-- RECORDS SUPPLIED --
=== Section Start ===
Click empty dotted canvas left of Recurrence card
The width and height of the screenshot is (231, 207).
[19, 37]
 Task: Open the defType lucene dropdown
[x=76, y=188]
=== Section End ===
=== Section Start ===
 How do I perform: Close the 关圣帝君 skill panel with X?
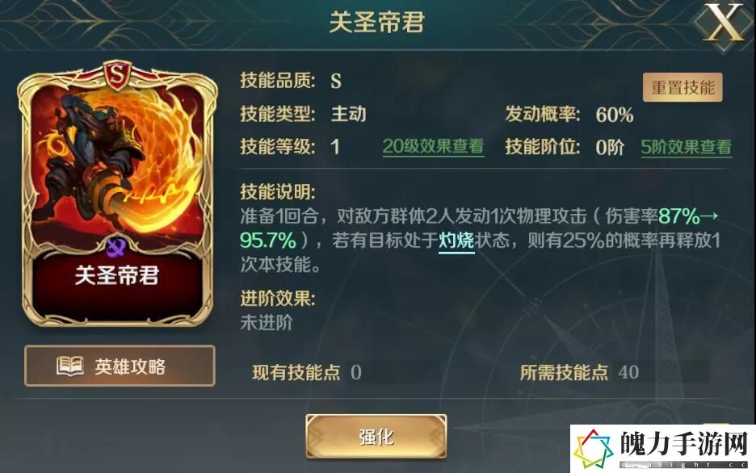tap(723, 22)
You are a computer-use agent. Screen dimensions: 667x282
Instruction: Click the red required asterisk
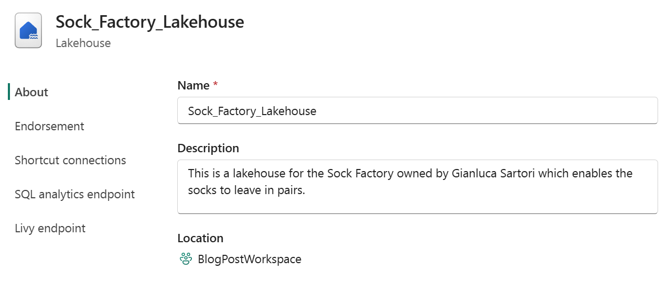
=== Section End ===
-- THE PROBLEM --
Pictures aside, print exactly the lines above starting with the one containing "How do I perform: Close" and going on through the one containing "Instruction: Click the red required asterisk".

-- ANSWER TO THIS EXERCISE --
 How do I perform: Close the 关圣帝君 skill panel with X?
tap(723, 22)
You are a computer-use agent. Screen dimensions: 667x282
Instruction: Click the red required asterisk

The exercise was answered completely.